Furthermore, new models for generating scenarios appear in the risk management and finance literature frequently. Some are extensive, dealing jointly with a variety of risk factors, while others focus on marginal distributions of a single risk factor. Ideally, when a new marginal model (i.e. a model that focus on marginal distributions of a single risk factor) can be applied to a particular type of risk factor, it should be possible to simply substitute it for the existing model without affecting other risk factors included in the scenarios. However, scenario-based risk management systems that exist in the prior art are generally not equipped with this capability. Similarly, if a new joint model (i.e. a model that deal jointly with a variety of risk factors) is proposed in the literature, it is more convenient to reuse as much of an existing model and its implementation as possible than to undertake major changes to the existing scenario generation process for risk management.
It is important that the nature of a scenario set can be communicated to different audiences (e.g. senior management, a Board of Directors, auditors, traders, or other risk management personnel). However, while senior management may prefer a very high-level, non-technical description, in contrast, those who implement and maintain the scenario set need a thorough understanding of all technical details. For example, the phrase “a multi-step Monte Carlo scenario set in which the interest rates mean revert and the equities grow, over time” may sufficiently describe a scenario set for managerial purposes. In contrast, the actual generation of this scenario set may require a more detailed specification, for example: “a multi-step quasi Monte Carlo method using an equally weighted variance-covariance (VCV) matrix for Canadian, American and Australian interest rates where each curve is represented by three components that mean revert, and American equities, adjusted for stock splits that grow over time.”

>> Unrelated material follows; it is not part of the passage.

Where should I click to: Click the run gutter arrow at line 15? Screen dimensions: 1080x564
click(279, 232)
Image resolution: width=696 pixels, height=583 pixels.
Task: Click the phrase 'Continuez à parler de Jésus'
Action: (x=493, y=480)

The second description above indicates, to some extent, the complexity of the models and risk factor relationships that typically underlie statistical scenarios. Explaining or understanding statistical scenario generation at a detailed level is often difficult for two main reasons. First, the models for individual risk factors and their joint behaviour are typically combined into one single, large model, making it hard to isolate their respective properties. Second, the calibration of this model is usually done in one long and involved process.
Accordingly, there is a need for a generic, structured framework for generating scenarios consistently, and that allows for scenario sets to be communicated to a number of different audiences in a simplified way.